*Records supplied*.

════════════════

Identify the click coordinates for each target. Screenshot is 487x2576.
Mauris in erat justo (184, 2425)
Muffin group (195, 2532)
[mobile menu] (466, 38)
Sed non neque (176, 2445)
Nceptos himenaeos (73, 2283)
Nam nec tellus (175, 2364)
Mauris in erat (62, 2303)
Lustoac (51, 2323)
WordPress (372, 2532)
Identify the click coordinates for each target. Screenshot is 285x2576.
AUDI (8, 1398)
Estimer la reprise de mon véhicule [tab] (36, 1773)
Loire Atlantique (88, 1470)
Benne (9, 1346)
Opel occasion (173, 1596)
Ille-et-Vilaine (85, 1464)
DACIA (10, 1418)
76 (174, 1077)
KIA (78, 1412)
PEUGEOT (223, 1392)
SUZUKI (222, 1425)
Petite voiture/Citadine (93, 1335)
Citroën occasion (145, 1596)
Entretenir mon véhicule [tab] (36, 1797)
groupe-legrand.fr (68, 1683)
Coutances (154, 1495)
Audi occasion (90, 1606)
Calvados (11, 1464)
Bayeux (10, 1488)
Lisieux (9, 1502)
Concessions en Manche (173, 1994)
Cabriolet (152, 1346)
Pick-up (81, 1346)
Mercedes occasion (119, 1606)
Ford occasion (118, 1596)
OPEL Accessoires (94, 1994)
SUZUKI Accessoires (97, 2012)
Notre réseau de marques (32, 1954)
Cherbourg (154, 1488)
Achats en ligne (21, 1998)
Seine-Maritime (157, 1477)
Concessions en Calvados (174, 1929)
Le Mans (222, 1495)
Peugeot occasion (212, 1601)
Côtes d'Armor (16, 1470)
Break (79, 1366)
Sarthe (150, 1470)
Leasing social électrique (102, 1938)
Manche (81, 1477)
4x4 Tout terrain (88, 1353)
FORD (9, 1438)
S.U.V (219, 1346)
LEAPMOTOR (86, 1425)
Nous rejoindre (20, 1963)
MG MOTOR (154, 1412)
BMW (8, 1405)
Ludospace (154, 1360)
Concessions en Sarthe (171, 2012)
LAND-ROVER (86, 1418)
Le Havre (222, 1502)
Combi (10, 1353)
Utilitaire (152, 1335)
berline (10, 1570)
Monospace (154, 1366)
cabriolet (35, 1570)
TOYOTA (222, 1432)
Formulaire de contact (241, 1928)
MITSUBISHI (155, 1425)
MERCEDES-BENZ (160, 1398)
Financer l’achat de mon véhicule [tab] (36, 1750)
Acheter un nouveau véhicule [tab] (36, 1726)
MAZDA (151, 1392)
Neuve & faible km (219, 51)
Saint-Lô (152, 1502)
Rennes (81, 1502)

════════════════

*Stated goal*. Retype all of the lines above, from first to last, without changing a single character.

*Output*.
Identify the click coordinates for each target. Screenshot is 487x2576.
Mauris in erat justo (184, 2425)
Muffin group (195, 2532)
[mobile menu] (466, 38)
Sed non neque (176, 2445)
Nceptos himenaeos (73, 2283)
Nam nec tellus (175, 2364)
Mauris in erat (62, 2303)
Lustoac (51, 2323)
WordPress (372, 2532)
Identify the click coordinates for each target. Screenshot is 285x2576.
AUDI (8, 1398)
Estimer la reprise de mon véhicule [tab] (36, 1773)
Loire Atlantique (88, 1470)
Benne (9, 1346)
Opel occasion (173, 1596)
Ille-et-Vilaine (85, 1464)
DACIA (10, 1418)
76 (174, 1077)
KIA (78, 1412)
PEUGEOT (223, 1392)
SUZUKI (222, 1425)
Petite voiture/Citadine (93, 1335)
Citroën occasion (145, 1596)
Entretenir mon véhicule [tab] (36, 1797)
groupe-legrand.fr (68, 1683)
Coutances (154, 1495)
Audi occasion (90, 1606)
Calvados (11, 1464)
Bayeux (10, 1488)
Lisieux (9, 1502)
Concessions en Manche (173, 1994)
Cabriolet (152, 1346)
Pick-up (81, 1346)
Mercedes occasion (119, 1606)
Ford occasion (118, 1596)
OPEL Accessoires (94, 1994)
SUZUKI Accessoires (97, 2012)
Notre réseau de marques (32, 1954)
Cherbourg (154, 1488)
Achats en ligne (21, 1998)
Seine-Maritime (157, 1477)
Concessions en Calvados (174, 1929)
Le Mans (222, 1495)
Peugeot occasion (212, 1601)
Côtes d'Armor (16, 1470)
Break (79, 1366)
Sarthe (150, 1470)
Leasing social électrique (102, 1938)
Manche (81, 1477)
4x4 Tout terrain (88, 1353)
FORD (9, 1438)
S.U.V (219, 1346)
LEAPMOTOR (86, 1425)
Nous rejoindre (20, 1963)
MG MOTOR (154, 1412)
BMW (8, 1405)
Ludospace (154, 1360)
Concessions en Sarthe (171, 2012)
LAND-ROVER (86, 1418)
Le Havre (222, 1502)
Combi (10, 1353)
Utilitaire (152, 1335)
berline (10, 1570)
Monospace (154, 1366)
cabriolet (35, 1570)
TOYOTA (222, 1432)
Formulaire de contact (241, 1928)
MITSUBISHI (155, 1425)
MERCEDES-BENZ (160, 1398)
Financer l’achat de mon véhicule [tab] (36, 1750)
Acheter un nouveau véhicule [tab] (36, 1726)
MAZDA (151, 1392)
Neuve & faible km (219, 51)
Saint-Lô (152, 1502)
Rennes (81, 1502)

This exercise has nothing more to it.